Rompa com o discurso que enfatiza as dificuldades, observe sempre a possibilidade. Ela está lá
O professor Fábio Augusto Machado tem uma predileção por trabalhar na periferia, onde a questão social é um desafio. Apesar das limitações que encontra, ele não deixa de acreditar no potencial do aluno
“Quando eu era garoto, sentia um prazer enorme em brincar de escolinha com meus irmãos. Adorava passar matéria e prova. Mas com o tempo, deixei um pouco de lado a proposta de ter carreira docente. Acabei me encantando pela Geografia, queria seguir a área ambiental. Quando comecei a dar aulas, havia uma promoção agendada em um grande banco nacional. Gosto de romper rótulos, então comecei na rede estadual na segunda pior escola da diretoria de Osasco, onde moro. Criei uma identificação absurda e naquele ano abandonei o banco para ganhar um terço do salário.
A rede pública apresenta muitos desafios. A escola de Osasco (cidade na Grande São Paulo) era muito grande, com 20 turmas por período, ou seja, 60 no total, quase 2 mil alunos. Eu ficava muito triste de ver o estado de deterioração do lugar.
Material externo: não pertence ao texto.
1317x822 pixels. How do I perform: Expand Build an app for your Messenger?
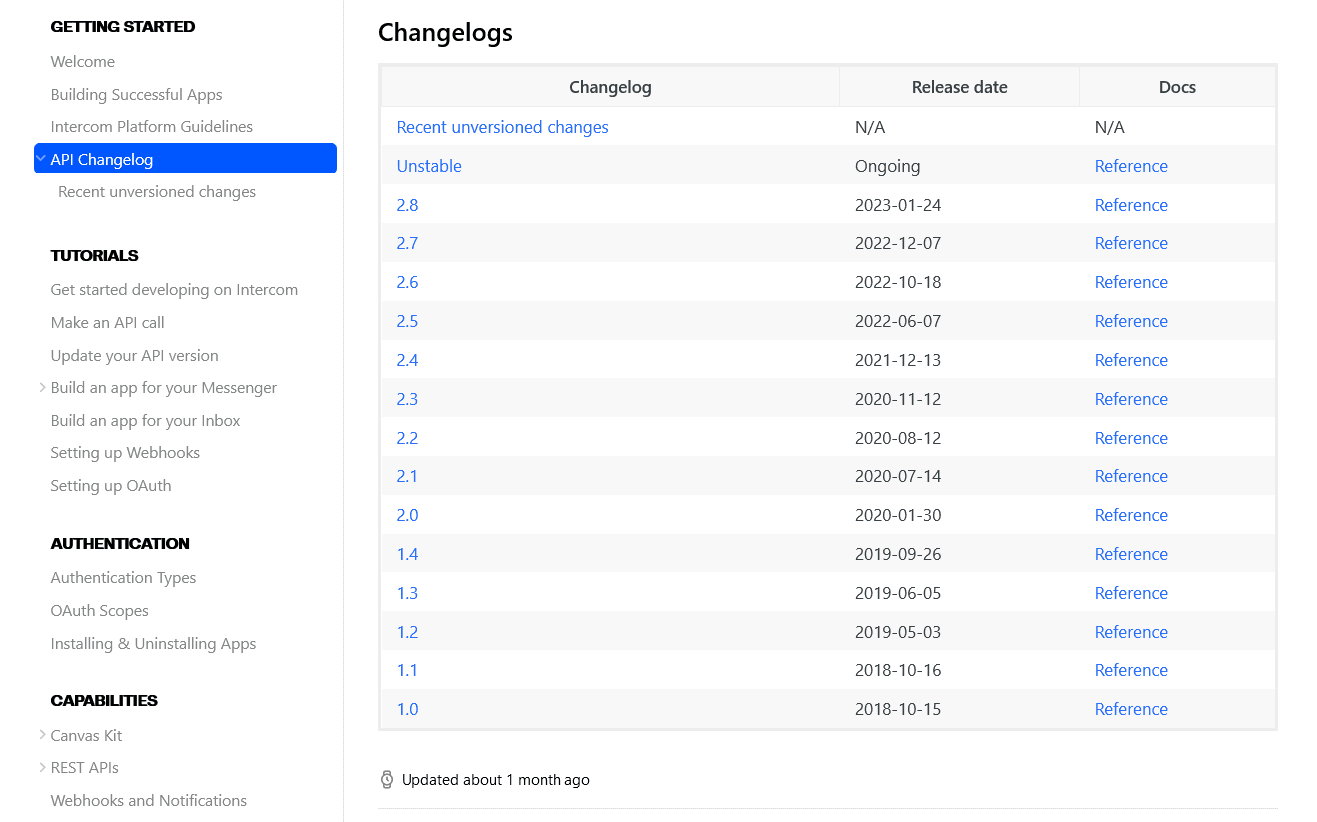tap(42, 388)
Não tenho problema em contar que fiquei um mês afastado por conta de um processo depressivo. Ficava angustiado por não conseguir tirar os alunos das drogas. Aquilo me deixou muito mal, mas ficar em casa me deixava ainda pior.
Voltei depois de um mês de licença e a diretora me convidou para ser coordenador. Isso não é nada comum, ao contrário, eu achei que ficaria rotulado. Mas ela me disse: “A gente sabe por que você ficou doente e como coordenador você vai poder fazer mais.” Funcionou porque eu gosto de dificuldade, a luta me move. Lá eu tinha muitas limitações, ainda assim consegui implantar o grêmio estudantil.
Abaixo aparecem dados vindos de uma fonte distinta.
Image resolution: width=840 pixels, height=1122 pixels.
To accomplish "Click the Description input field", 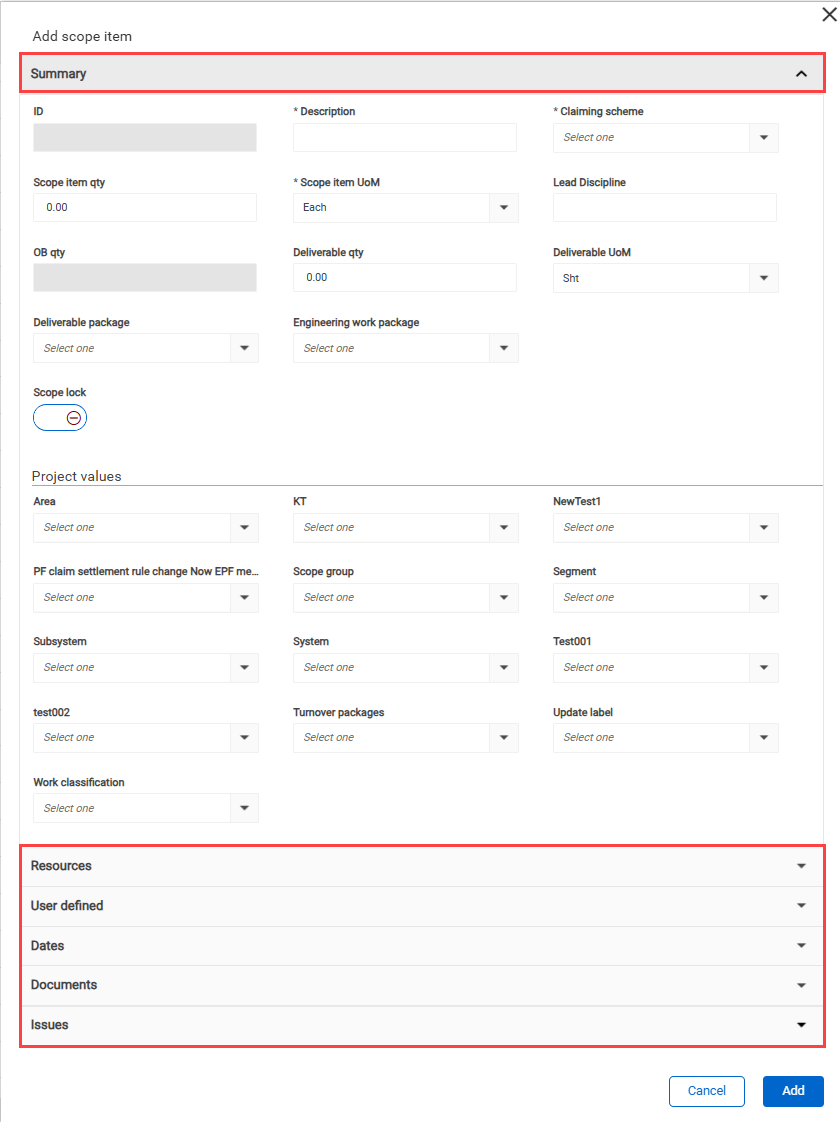I will pos(405,137).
Logo senti falta da sala de aula, por isso prestei concurso para o município e, em 2013, entrei na escola Marili Dias, municipal, sem deixar de ser coordenador no estado. O Ideb da unidade, localizada na periferia de São Paulo, era semelhante ao de outras, mas a escolhi porque lá havia espaço para trabalhar com projetos. Pesquisei e vi que a professora Suzy Mendes tinha publicado um livro com escritos dos alunos – o Quizomba Literária.
Tenho uma predileção por trabalhar na periferia, a questão social é um desafio. A penetração das drogas é barra pesada e existe um isolamento, o poder público é distante. Quando a mídia mostra a periferia, ela glamouriza a pobreza e isso me incomoda. Na escola, existem limitações de infraestrutura e toda semana falta água.
O professor ganha muito mal, precisa ficar acumulando cargos ou funções para pagar as contas. Isso afeta a qualidade do trabalho. Mas o que me faz persistir na docência é a resposta que se obtém dos estudantes, a troca que acontece com o convívio e como você mostra possibilidades e participa do processo de descoberta deles. A educação é isso, já dizia Paulo Freire. É bacana ver que seu aluno percebeu a potência do conhecimento e começa a escolher caminhos que nem ele sabia que existiam. O vínculo que a gente cria com eles é um combustível tremendo.
Sou grato a Deus por encontrar um canal de comunicação com o jovem. É muito simples: ele quer ser ouvido. É preciso escutar o que ele tem a dizer e respeitar o pensamento dele. A sociedade é muito ensimesmada e tem dificuldade de enxergar a partir do ponto de vista do outro. Quando ganhei o Prêmio Educador Nota 10 fiquei me questionando... Puxa, eu fiz algo que era para todo mundo fazer e recebi o maior prêmio da Educação brasileira! Vejo isso como prova da carência de práticas que deveriam ser o padrão.
Para um professor que entra na carreira agora eu diria: acredite no potencial de seu aluno e siga em frente, você está lidando com o crescimento do ser humano e com a transformação em um mundo que precisa ser transformado. Se você desistir da Educação, está desistindo do seu país. Rompa com o discurso que enfatiza as dificuldades, observe sempre a possibilidade. Ela está lá! Não é pegar na mão, mas dar ao jovem as ferramentas para que ele siga com autonomia. Temos a potência de fazer isso.”
Fábio Augusto Machado, professor de Geografia na EMEF Professora Marili Dias no Morro Doce, na periferia de São Paulo, e Educador Nota 10 de 2016.